従来のご当地グルメとの明確な“違い”

 「新・ご当地グルメ」を開発する上で、中田氏は2つの大きなテーマを掲げている。1つ目は、冒頭で挙げた「地産地消」だ。「外から来た人に振る舞う料理は、地元の食材であるべし。それが地域の味であり、“おもてなし”の料理だと思うからです」というのが、彼の信念だ。
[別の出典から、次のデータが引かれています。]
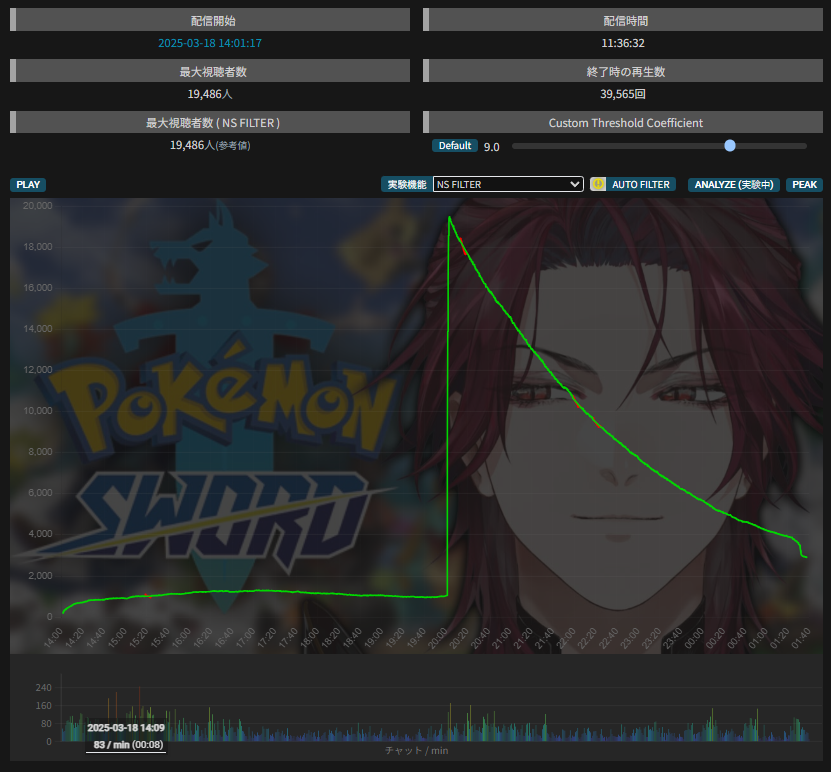831x772 pixels.
Task: Enable the AUTO FILTER option
Action: tap(641, 185)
 そしてもう1つ、彼が掲げるテーマに「今までにない、新しいメニューを作ること」がある。中田氏はその理由をこう語る。

「新・ご当地グルメ」プロデューサーのヒロ中田氏

 「制約のない中で一から新たに作り出す方が、魅力的な商品を作りやすいんです。例えば富士宮やきそばのように、自然定着したご当地グルメもありますが、そういった地域に根付く料理を改良していくのは至難の業。定着しているからこそ、変えられない部分がありますから。となると、真っ白の状態から新しいグルメを作った方が、魅力あるものを生める可能性が高いんですよ」

 例えば2013年3月に誕生した、北海道今金町の「今金男爵ポテサラごはん 」。ごはんとポテトサラダを組み合わせるという中田氏のアイデアに、当初は反対の声も多く聞かれたという。しかし、「従来にない料理で、地場産食材の魅力を引き出す」というコンセプトを最後まで貫いた結果、販売に至った。

 このようにして新しいグルメを開発するのは、リスキーな作業に思える。しかし中田氏は、「新メニューの開発は、実はリスクが非常に少ないのです」と言う。

 「新メニューを作るにも、開発費は食材だけですし、売ってからも在庫を抱えることはありません。つまり、開発コストがほとんどかからないんです。だからこそ新しいグルメにこだわって、思い切ったアイデアを出せるんですね」

 例えば魚のグルメを開発するにも、「刺身にすればうまいことは分かっています。でも、その土地らしい新しい味を模索する。それが『新・ご当地グルメ』のポリシーなんです」と語る。

厳しいルールを設けることでオリジナルなものに

 こうして開発されたご当地グルメの最大の特徴は、店舗側に提供時の厳しいルールが設定されていることだ。例えば前述の「美瑛カレーうどん」では、食材の産地指定はもちろん、「『びえい牛乳』をつける」「価格は1000円(税込)以下とする」といった決まりが定められている。また、メニューによっては、使用する器まで指定されるケースもある。